§ **THE PROBLEM**:
Change every "GUI agent" to "screen assistant" in the rows below, and keep everything else the same.

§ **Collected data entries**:
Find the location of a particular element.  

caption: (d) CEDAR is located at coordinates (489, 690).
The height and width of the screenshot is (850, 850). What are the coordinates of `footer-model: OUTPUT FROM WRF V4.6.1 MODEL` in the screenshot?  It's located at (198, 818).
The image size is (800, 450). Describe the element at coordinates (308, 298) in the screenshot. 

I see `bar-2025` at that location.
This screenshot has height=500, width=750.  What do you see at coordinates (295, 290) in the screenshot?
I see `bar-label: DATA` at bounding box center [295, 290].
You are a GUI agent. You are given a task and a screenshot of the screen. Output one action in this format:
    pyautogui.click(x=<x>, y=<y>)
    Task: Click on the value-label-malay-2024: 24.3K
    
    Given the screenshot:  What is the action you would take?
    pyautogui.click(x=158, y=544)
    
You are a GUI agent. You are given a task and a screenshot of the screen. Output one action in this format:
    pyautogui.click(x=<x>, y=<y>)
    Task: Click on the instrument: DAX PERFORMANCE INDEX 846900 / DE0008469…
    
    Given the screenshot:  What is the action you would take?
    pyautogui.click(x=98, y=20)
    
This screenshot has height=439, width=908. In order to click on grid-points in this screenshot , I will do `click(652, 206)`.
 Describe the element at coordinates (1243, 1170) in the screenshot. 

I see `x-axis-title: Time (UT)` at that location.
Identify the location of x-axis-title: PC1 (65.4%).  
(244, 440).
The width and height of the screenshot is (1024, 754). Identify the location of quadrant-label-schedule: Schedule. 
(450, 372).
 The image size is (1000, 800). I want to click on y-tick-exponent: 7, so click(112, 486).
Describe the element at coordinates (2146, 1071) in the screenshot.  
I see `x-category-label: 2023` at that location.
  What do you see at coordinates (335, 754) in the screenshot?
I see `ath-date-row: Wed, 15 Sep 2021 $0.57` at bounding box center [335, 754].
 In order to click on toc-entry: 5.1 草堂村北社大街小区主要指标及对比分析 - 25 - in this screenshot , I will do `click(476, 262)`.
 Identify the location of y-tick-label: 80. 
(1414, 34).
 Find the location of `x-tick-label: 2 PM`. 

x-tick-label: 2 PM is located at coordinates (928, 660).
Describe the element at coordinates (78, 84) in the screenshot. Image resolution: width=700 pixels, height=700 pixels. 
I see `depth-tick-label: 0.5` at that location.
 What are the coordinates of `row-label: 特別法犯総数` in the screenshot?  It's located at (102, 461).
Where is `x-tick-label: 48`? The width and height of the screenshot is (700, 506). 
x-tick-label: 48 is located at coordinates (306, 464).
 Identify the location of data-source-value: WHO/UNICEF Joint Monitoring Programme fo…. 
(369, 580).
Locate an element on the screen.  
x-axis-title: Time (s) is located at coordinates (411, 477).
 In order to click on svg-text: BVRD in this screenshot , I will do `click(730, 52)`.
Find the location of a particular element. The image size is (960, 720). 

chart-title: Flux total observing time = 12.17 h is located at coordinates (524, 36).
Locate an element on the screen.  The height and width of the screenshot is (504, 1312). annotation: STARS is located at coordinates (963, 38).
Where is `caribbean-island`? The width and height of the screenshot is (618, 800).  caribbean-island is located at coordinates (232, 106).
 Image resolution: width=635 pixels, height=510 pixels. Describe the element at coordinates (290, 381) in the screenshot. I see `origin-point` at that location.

§ **ANSWER TO THIS TASK**:
Find the location of a particular element.  

caption: (d) CEDAR is located at coordinates (489, 690).
The height and width of the screenshot is (850, 850). What are the coordinates of `footer-model: OUTPUT FROM WRF V4.6.1 MODEL` in the screenshot?  It's located at (198, 818).
The image size is (800, 450). Describe the element at coordinates (308, 298) in the screenshot. 

I see `bar-2025` at that location.
This screenshot has height=500, width=750.  What do you see at coordinates (295, 290) in the screenshot?
I see `bar-label: DATA` at bounding box center [295, 290].
You are a screen assistant. You are given a task and a screenshot of the screen. Output one action in this format:
    pyautogui.click(x=<x>, y=<y>)
    Task: Click on the value-label-malay-2024: 24.3K
    
    Given the screenshot:  What is the action you would take?
    pyautogui.click(x=158, y=544)
    
You are a screen assistant. You are given a task and a screenshot of the screen. Output one action in this format:
    pyautogui.click(x=<x>, y=<y>)
    Task: Click on the instrument: DAX PERFORMANCE INDEX 846900 / DE0008469…
    
    Given the screenshot:  What is the action you would take?
    pyautogui.click(x=98, y=20)
    
This screenshot has height=439, width=908. In order to click on grid-points in this screenshot , I will do `click(652, 206)`.
 Describe the element at coordinates (1243, 1170) in the screenshot. 

I see `x-axis-title: Time (UT)` at that location.
Identify the location of x-axis-title: PC1 (65.4%).  
(244, 440).
The width and height of the screenshot is (1024, 754). Identify the location of quadrant-label-schedule: Schedule. 
(450, 372).
 The image size is (1000, 800). I want to click on y-tick-exponent: 7, so click(112, 486).
Describe the element at coordinates (2146, 1071) in the screenshot.  
I see `x-category-label: 2023` at that location.
  What do you see at coordinates (335, 754) in the screenshot?
I see `ath-date-row: Wed, 15 Sep 2021 $0.57` at bounding box center [335, 754].
 In order to click on toc-entry: 5.1 草堂村北社大街小区主要指标及对比分析 - 25 - in this screenshot , I will do `click(476, 262)`.
 Identify the location of y-tick-label: 80. 
(1414, 34).
 Find the location of `x-tick-label: 2 PM`. 

x-tick-label: 2 PM is located at coordinates (928, 660).
Describe the element at coordinates (78, 84) in the screenshot. Image resolution: width=700 pixels, height=700 pixels. 
I see `depth-tick-label: 0.5` at that location.
 What are the coordinates of `row-label: 特別法犯総数` in the screenshot?  It's located at (102, 461).
Where is `x-tick-label: 48`? The width and height of the screenshot is (700, 506). 
x-tick-label: 48 is located at coordinates (306, 464).
 Identify the location of data-source-value: WHO/UNICEF Joint Monitoring Programme fo…. 
(369, 580).
Locate an element on the screen.  
x-axis-title: Time (s) is located at coordinates (411, 477).
 In order to click on svg-text: BVRD in this screenshot , I will do `click(730, 52)`.
Find the location of a particular element. The image size is (960, 720). 

chart-title: Flux total observing time = 12.17 h is located at coordinates (524, 36).
Locate an element on the screen.  The height and width of the screenshot is (504, 1312). annotation: STARS is located at coordinates (963, 38).
Where is `caribbean-island`? The width and height of the screenshot is (618, 800).  caribbean-island is located at coordinates (232, 106).
 Image resolution: width=635 pixels, height=510 pixels. Describe the element at coordinates (290, 381) in the screenshot. I see `origin-point` at that location.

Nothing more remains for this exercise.